The latest Uganda HIV/AIDS sero-behavioral survey shows that HIV infection levels for both males and females is highest among those in age category of 30-40 years. This age bracket is presumed to be having adequate knowledge on prevention of HIV infections.
The report also shows that women have higher predominance of HIV infection across all age categories and regions of the country, the reason many activists have been calling for an anti-HIV/ADS strategy and policy that focuses on the vulnerability of women.
Dr. Kihumuro says that all these facts point to the biggest concern in Uganda’s fight against HIV/AIDS, namely, the fact that the country’s HIV prevalence has stagnated between 6 and 7.2 percent since 2001.
“People now think that because we have had HIV for so many years, it is a normal condition among the population,” he says.
Uganda’s new National HIV&AIDS Strategic Plan (NSP) 2007/08-2011/12 and the second Health Sector Strategic Plan 2005-2010 (HSSP-11) spell out the country’s priority of comprehensive, evidence-based HIV prevention interventions to be implemented on a commensurate scale with careful analysis of the current drivers of the HIV epidemic.
Uganda has confirmed itself to Universal Access (UA) to HIV&AIDS prevention, care and treatment in line with World Health Organisation and UNAIDS recommendations. But debates are rolling on whether something new needs to be done in the country’s HIV/AIDS prevention strategy or the response to the pandemic as a whole.
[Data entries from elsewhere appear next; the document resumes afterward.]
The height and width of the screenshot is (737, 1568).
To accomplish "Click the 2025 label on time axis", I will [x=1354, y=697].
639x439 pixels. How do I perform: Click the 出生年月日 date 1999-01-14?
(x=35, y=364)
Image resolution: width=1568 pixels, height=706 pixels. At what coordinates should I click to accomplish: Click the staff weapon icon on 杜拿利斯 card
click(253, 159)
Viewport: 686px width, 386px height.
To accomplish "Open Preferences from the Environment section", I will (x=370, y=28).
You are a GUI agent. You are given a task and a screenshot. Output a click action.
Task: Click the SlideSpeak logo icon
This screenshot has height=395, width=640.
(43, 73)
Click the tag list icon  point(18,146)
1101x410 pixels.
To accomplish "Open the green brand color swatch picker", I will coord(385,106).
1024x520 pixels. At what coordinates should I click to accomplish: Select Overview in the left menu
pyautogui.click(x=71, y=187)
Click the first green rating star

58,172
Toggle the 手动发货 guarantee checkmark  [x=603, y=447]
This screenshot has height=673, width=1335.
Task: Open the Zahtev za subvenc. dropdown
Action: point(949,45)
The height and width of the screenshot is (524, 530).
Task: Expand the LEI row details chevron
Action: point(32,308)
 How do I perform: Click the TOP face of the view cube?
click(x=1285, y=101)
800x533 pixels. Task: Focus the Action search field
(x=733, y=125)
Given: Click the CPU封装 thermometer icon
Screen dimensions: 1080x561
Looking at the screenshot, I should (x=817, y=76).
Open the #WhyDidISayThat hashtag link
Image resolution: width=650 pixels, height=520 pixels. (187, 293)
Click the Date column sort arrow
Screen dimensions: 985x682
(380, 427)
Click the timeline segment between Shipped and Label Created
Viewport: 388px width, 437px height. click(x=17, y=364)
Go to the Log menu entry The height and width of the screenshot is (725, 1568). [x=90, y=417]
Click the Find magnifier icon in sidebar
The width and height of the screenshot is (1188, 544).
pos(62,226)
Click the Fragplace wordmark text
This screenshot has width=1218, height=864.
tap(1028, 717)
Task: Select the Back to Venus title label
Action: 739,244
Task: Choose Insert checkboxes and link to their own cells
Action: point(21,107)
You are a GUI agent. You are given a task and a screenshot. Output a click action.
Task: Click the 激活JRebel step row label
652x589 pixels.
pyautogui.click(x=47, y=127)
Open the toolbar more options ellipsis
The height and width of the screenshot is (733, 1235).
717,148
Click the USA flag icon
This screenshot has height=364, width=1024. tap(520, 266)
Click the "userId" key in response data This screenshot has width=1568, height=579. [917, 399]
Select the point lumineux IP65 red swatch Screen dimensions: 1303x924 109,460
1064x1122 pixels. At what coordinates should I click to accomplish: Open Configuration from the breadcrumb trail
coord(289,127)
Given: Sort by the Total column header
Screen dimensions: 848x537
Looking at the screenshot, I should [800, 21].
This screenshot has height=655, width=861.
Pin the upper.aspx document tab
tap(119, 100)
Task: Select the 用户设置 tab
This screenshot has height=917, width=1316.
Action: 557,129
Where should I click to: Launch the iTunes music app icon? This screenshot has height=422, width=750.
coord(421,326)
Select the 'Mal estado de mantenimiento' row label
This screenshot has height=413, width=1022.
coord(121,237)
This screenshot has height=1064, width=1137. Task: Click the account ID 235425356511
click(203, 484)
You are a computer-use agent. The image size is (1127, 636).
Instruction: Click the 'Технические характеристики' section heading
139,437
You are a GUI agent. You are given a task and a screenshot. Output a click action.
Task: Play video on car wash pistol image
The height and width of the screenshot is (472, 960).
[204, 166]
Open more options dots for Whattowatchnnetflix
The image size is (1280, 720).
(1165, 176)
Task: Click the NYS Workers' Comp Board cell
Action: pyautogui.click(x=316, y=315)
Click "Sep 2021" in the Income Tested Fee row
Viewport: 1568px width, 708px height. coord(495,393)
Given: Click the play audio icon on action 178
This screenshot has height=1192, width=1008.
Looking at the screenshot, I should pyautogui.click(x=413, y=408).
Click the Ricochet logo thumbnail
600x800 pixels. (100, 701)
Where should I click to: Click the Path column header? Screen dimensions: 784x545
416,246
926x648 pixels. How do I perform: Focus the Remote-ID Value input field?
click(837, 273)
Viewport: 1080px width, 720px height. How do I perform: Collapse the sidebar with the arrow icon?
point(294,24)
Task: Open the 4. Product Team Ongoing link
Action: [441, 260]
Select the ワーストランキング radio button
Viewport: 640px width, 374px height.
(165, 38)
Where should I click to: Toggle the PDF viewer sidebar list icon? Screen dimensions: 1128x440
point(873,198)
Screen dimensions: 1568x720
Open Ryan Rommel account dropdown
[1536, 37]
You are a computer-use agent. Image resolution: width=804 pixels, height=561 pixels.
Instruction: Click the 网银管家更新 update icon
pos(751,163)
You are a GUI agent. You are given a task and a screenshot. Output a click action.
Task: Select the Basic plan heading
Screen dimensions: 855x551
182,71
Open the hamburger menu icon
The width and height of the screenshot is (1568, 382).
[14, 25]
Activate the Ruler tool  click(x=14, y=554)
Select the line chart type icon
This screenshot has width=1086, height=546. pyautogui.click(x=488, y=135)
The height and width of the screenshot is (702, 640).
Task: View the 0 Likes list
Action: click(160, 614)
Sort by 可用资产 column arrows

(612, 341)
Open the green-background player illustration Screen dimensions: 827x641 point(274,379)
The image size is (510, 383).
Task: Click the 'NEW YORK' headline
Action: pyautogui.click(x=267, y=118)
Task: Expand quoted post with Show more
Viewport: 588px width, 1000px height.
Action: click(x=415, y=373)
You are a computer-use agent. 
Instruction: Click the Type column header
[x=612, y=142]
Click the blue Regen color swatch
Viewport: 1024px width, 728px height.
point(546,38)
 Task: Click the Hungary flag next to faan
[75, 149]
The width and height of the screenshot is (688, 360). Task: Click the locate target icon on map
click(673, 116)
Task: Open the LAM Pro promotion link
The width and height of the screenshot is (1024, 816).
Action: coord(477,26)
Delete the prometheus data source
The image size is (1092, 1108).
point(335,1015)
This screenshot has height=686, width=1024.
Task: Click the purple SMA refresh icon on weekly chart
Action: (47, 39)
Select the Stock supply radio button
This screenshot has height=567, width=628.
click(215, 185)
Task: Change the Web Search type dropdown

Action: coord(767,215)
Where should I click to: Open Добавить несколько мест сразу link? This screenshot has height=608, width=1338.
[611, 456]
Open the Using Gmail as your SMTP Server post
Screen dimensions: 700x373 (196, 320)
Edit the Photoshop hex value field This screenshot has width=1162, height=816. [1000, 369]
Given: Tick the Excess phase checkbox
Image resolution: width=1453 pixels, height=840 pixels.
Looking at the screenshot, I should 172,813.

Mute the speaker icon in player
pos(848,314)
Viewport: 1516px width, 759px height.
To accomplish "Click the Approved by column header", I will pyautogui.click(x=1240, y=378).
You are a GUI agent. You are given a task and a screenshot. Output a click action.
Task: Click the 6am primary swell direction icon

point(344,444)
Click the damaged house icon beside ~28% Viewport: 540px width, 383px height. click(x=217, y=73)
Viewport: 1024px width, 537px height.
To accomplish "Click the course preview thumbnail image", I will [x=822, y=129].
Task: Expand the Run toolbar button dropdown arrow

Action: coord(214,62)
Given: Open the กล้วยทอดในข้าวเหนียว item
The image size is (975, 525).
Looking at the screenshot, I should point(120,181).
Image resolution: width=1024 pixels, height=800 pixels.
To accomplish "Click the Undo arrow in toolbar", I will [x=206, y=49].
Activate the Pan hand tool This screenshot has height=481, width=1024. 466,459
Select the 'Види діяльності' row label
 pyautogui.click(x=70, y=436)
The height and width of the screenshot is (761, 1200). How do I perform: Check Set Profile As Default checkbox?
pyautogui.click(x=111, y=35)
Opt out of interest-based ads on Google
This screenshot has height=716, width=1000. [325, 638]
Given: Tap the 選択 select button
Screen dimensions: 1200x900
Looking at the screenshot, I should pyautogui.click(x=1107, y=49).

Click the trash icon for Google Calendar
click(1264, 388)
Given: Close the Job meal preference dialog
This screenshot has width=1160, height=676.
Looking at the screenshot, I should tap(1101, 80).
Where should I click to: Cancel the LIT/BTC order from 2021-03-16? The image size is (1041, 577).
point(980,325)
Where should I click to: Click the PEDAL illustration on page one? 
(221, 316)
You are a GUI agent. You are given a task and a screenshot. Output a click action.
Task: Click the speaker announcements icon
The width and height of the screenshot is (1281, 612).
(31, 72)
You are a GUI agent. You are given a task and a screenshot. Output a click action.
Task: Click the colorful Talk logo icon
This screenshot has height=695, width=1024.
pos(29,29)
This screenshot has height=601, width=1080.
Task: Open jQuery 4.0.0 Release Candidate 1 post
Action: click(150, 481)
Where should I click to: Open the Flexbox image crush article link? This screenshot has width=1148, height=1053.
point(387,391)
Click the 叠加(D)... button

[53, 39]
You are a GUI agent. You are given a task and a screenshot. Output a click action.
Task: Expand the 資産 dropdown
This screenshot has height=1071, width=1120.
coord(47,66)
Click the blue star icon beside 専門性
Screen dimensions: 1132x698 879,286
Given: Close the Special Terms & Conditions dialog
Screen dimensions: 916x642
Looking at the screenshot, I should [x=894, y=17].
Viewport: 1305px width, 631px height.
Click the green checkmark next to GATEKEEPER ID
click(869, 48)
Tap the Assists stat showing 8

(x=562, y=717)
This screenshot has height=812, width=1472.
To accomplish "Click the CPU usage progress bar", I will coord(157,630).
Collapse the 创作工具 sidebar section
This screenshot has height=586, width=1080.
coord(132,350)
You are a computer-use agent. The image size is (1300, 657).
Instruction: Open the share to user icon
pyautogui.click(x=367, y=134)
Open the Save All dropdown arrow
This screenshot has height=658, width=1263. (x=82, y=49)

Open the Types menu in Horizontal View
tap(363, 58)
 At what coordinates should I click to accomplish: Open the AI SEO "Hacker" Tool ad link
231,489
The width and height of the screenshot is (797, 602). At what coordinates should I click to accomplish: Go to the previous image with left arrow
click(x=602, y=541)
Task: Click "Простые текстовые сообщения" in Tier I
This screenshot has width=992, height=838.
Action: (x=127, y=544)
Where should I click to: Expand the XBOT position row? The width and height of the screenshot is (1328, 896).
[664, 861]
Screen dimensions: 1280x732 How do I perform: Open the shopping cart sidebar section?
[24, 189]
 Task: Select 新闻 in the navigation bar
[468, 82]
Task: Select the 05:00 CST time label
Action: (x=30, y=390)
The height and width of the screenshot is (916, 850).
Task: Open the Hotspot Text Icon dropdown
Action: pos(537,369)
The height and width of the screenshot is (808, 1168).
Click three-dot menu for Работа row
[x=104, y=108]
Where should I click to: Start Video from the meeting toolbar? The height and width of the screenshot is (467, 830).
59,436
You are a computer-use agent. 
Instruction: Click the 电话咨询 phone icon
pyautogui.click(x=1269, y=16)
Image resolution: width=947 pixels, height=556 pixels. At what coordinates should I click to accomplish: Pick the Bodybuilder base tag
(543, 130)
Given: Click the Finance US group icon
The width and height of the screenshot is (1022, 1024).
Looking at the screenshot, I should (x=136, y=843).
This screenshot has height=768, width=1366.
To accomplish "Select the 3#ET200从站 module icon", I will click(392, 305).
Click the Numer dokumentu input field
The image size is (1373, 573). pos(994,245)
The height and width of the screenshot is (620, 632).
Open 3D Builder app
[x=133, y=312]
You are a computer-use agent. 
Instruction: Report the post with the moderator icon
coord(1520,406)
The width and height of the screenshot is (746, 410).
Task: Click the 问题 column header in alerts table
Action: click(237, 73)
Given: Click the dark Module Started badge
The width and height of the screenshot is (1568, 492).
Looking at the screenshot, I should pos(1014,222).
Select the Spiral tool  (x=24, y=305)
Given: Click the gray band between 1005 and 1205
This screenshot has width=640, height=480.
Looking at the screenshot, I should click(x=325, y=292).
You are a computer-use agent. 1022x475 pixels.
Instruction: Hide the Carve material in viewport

There is growing disagreements of what is effective within the ABC method for prevention of HIV infection as well as growing dissatisfaction with ABC as a whole.
The debates with the ABC HIV prevention method
Since 2004, there has been a growing debate about the merits and demerits of the ABC components and also the sufficiency of the ABC approach, as a package in responding to sexual transmission of HIV. Following years of a near miraculous reversal of HIV prevalence, there is general fear that the country is becoming complacent and slowly slipping back into the danger zone. The failure to reduce HIV infections since 2002 has resulted in the questioning of the effectiveness of the current prevention interventions.
The ABC approach has been besieged with a heated debate about the effectiveness and feasibility of its individual components. Some people have emphasized abstinence and be faithful only programs, while other are quick to front condom use citing the risky nature of many people’s sexual behavior.